Take the lines from the one with "Click the share icon in Event View toolbar" to the end of the listing, both ends included, and quote them exactly, leaving pictures out.
*** The records Section Begins ***
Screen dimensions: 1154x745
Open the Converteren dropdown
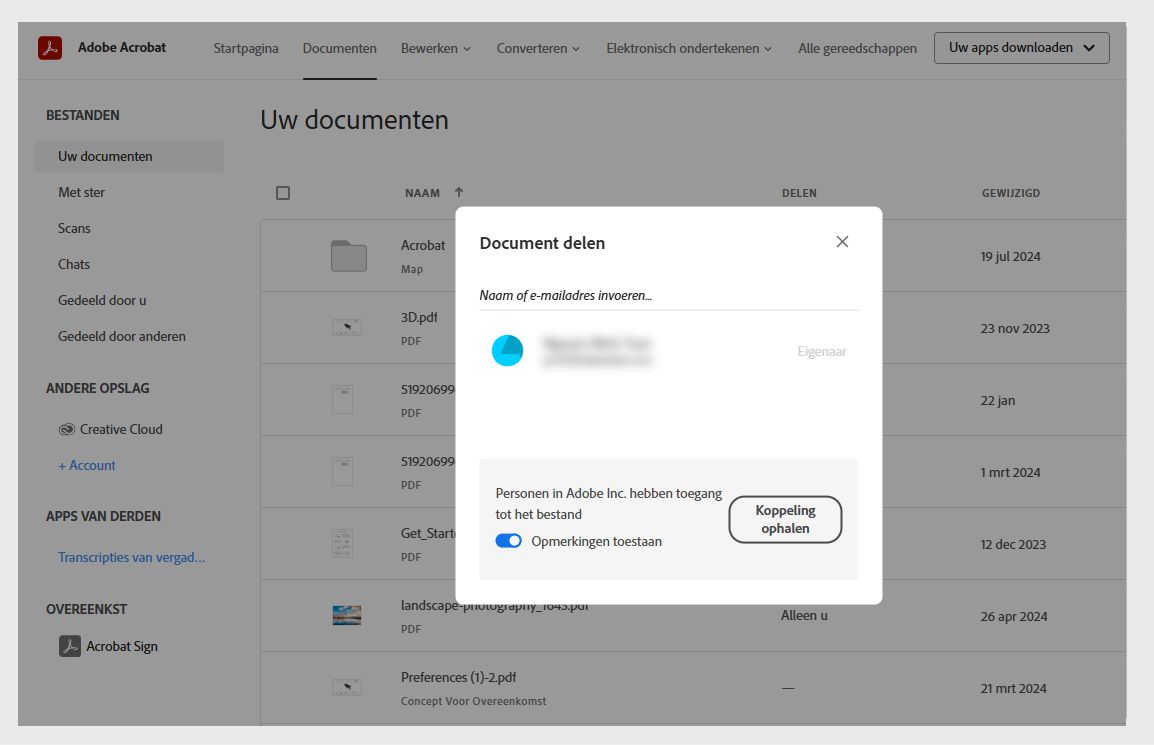(x=537, y=47)
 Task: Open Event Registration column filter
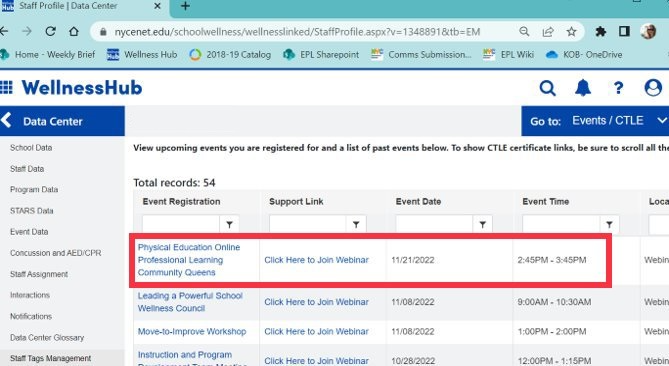click(229, 224)
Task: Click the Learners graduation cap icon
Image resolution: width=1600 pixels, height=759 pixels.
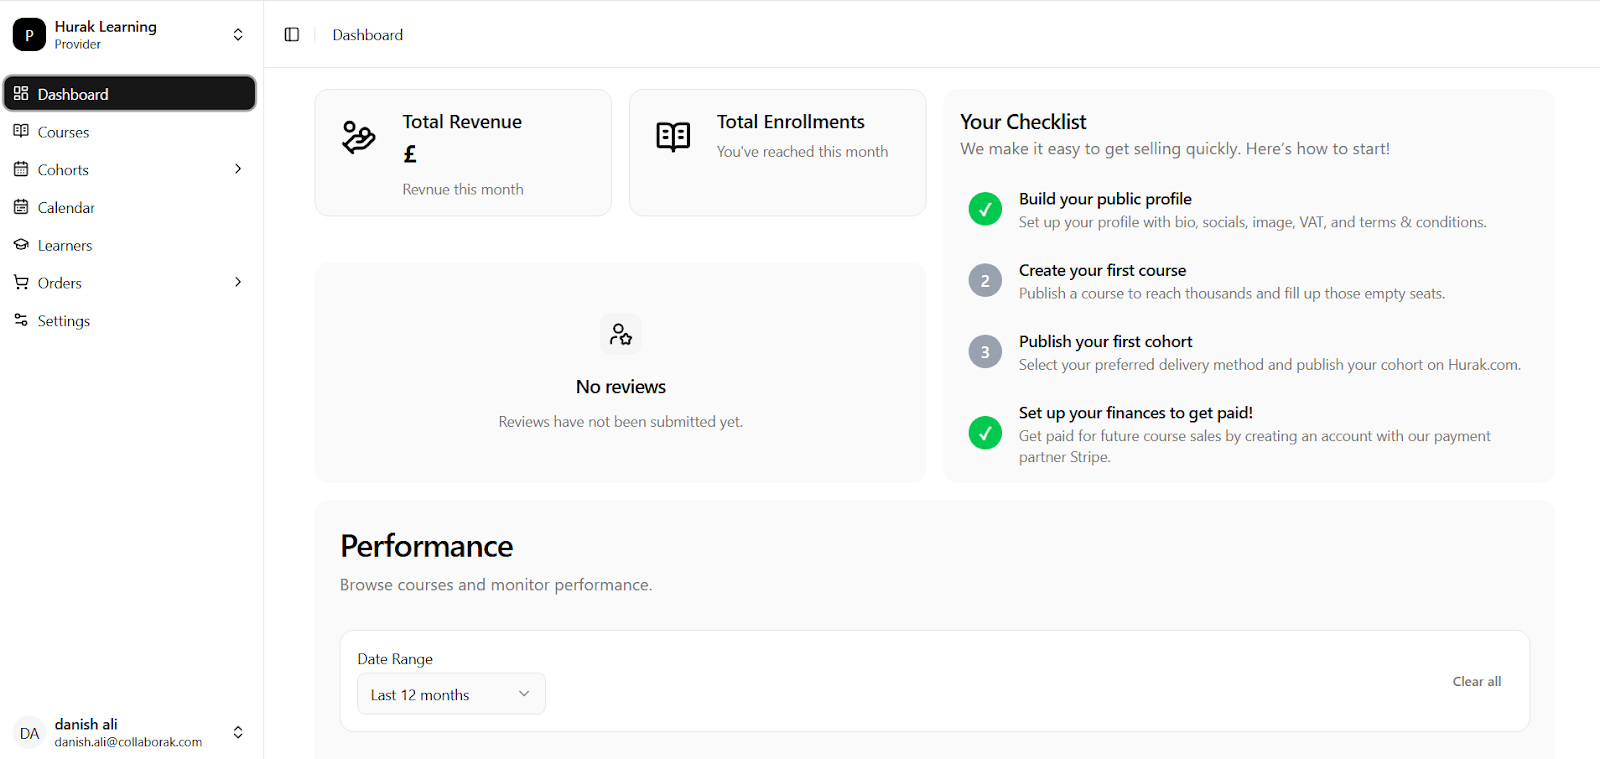Action: (x=21, y=245)
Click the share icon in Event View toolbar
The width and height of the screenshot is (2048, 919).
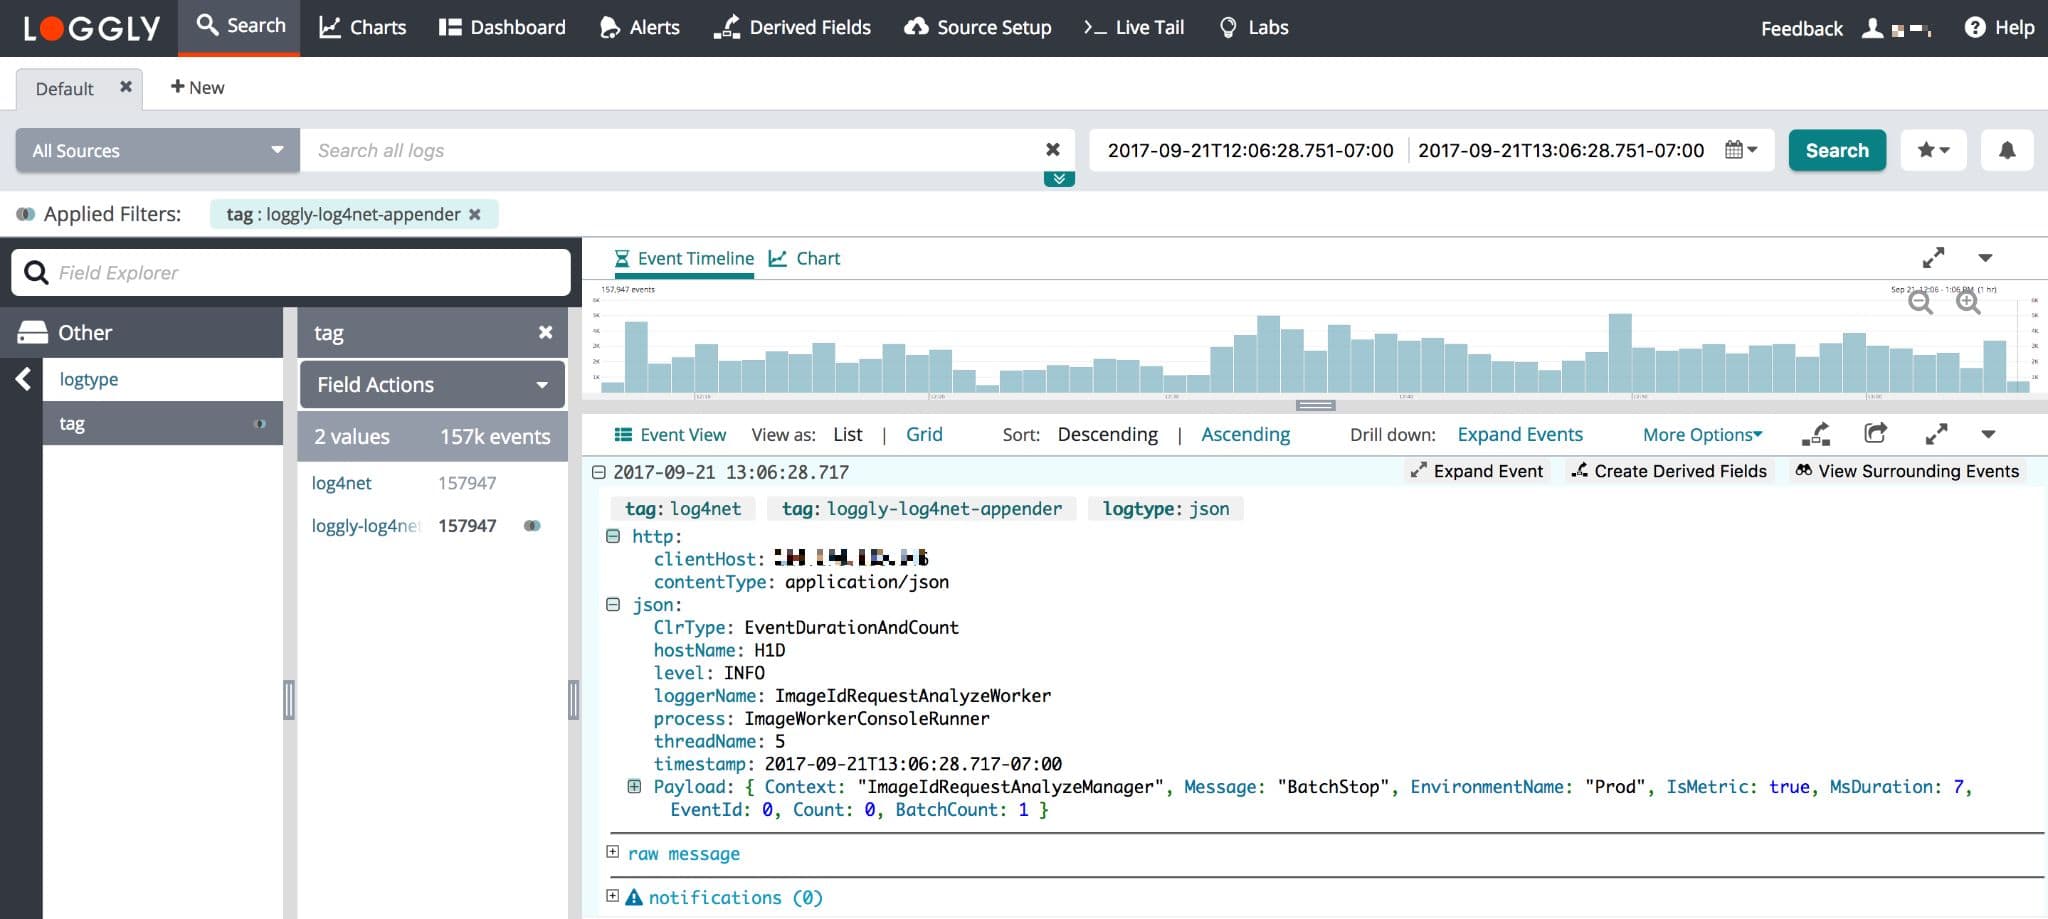1876,434
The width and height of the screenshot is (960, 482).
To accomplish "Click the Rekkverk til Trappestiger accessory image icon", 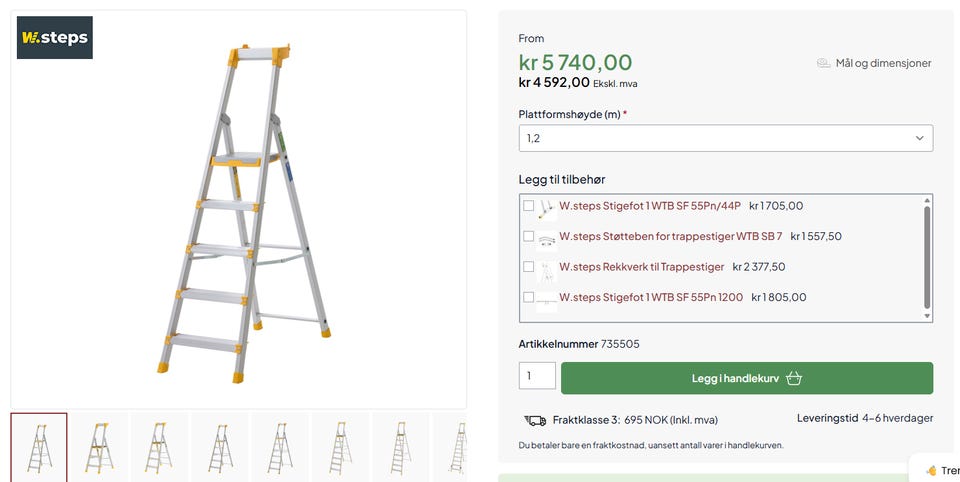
*** The records Section Ends ***
Result for this task
Click the share icon in Event View toolbar
The width and height of the screenshot is (2048, 919).
1876,434
The width and height of the screenshot is (960, 482).
To accomplish "Click the Rekkverk til Trappestiger accessory image icon", 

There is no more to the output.